L’auteur ne se contente pas de traiter le thème de l’amour des jumeaux ; elle ne cesse d’entremêler les fils du bien et du mal pour en faire jaillir la volonté des personnages de vivre et leur courage de lutter et d’espérer. Aussi, à l’opposé de l’ami, Yasmine Char met sur le chemin de Lila le personnage bienveillant de Yvan, le jeune étudiant qui est réceptionniste dans l’hôtel où vivent les jumeaux. Yvan tombe amoureux de Lila et décide  de l’épouser. Mais leur union  n’aura pas lieu à cause de leur différence religieuse.   On retrouve encore ce manichéisme dans l’histoire de Nour, la patronne libanaise de Lila. dont le mari Michel et leur fille Sara ont été kidnappés par des guerriers. Nour est la figure opposée à la mère de Lila ; elle est douce, gentille avec des gestes maternels ; elle montre beaucoup de bienveillance à l’égard de l’héroïne.

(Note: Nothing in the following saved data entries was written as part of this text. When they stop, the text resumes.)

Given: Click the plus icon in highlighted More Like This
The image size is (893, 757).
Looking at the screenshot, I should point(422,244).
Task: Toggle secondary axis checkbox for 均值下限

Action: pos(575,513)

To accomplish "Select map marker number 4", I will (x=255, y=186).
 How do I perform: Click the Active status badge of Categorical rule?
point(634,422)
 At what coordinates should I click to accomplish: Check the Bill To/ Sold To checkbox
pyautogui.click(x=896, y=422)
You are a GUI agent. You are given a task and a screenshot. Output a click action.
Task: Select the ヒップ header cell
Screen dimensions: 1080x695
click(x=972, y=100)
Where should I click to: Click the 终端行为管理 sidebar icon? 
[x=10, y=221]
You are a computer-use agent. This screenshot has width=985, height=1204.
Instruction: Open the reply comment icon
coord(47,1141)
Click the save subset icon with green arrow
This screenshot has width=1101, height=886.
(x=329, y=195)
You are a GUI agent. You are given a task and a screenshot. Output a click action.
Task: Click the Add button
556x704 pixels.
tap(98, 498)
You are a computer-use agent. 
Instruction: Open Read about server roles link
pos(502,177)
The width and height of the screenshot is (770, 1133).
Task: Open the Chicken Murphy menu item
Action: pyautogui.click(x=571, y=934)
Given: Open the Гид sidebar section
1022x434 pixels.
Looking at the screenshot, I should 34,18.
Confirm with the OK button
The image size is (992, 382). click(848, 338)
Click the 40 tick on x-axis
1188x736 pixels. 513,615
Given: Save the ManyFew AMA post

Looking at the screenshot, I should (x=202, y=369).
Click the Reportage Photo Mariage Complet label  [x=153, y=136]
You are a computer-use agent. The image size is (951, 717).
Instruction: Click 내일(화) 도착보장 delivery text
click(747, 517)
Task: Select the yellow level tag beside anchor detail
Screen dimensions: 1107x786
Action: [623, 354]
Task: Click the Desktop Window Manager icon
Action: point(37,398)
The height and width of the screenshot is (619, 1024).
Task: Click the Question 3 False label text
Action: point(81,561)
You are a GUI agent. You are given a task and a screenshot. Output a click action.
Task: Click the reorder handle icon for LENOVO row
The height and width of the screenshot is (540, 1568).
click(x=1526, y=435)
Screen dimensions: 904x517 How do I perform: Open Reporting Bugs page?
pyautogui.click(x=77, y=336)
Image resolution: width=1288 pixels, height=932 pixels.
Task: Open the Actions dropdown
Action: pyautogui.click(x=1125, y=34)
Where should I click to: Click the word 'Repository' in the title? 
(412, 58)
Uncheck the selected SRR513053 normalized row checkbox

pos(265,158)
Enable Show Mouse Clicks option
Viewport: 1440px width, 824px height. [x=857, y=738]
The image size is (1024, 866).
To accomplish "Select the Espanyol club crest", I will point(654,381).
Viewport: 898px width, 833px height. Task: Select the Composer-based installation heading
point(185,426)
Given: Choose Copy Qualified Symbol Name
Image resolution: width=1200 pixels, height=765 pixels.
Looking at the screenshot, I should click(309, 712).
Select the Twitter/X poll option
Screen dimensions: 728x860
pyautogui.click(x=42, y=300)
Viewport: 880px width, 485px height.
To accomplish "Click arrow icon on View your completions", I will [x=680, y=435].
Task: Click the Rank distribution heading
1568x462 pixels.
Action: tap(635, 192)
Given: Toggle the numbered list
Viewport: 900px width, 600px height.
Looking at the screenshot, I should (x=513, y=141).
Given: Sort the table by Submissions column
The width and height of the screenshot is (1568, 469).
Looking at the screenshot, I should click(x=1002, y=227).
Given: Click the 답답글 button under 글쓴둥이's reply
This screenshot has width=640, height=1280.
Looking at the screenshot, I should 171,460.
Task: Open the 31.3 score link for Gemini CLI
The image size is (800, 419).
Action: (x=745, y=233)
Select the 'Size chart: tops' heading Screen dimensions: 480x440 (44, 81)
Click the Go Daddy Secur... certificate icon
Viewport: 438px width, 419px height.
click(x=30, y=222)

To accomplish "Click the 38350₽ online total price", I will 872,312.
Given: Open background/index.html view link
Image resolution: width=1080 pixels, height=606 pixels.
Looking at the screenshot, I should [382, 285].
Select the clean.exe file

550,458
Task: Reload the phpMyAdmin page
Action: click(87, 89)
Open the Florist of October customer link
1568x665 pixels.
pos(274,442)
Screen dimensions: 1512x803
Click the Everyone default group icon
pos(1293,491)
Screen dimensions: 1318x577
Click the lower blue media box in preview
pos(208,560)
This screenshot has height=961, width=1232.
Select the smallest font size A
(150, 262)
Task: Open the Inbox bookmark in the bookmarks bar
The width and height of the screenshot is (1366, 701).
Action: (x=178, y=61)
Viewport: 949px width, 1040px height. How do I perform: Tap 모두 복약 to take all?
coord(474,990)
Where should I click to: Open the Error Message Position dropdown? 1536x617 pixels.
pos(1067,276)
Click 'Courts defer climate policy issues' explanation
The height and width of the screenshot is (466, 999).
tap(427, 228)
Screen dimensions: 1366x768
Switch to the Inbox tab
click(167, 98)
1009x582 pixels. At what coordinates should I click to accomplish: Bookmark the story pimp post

Avec une écriture fluide et sûre, Yasmine Char dresse, dans  Le Palais des autres jours, le portrait d’une Lila candide, inexpérimentée, pleine d’illusions, qui croit fermement en l’amour absolu et de sa lente séparation d’avec son jumeau. Le lecteur pressent, dès l’incipit, la rupture et  la perte de l’être adoré d’autant que l’héroïne vit dans une chambre d’hôtel. Ce qui n’est évidemment  pas  un lieu de stabilité . Lila paraît comme une personne forte car tous les événements se cristallisent autour d’elle . En réalité, elle est aussi fragile que son jumeau. Seulement, elle a eu plus de chance que son Fadi ; elle a fait de bonnes rencontres. Elle est envoûtante : elle séduit Yvan rapidement et attendrit Nour. Lila est très présente  tandis que son frère est souvent absent . Elle s’impose dans le roman non seulement par son caractère aiguisé mais aussi par  son combat et ses ambitions.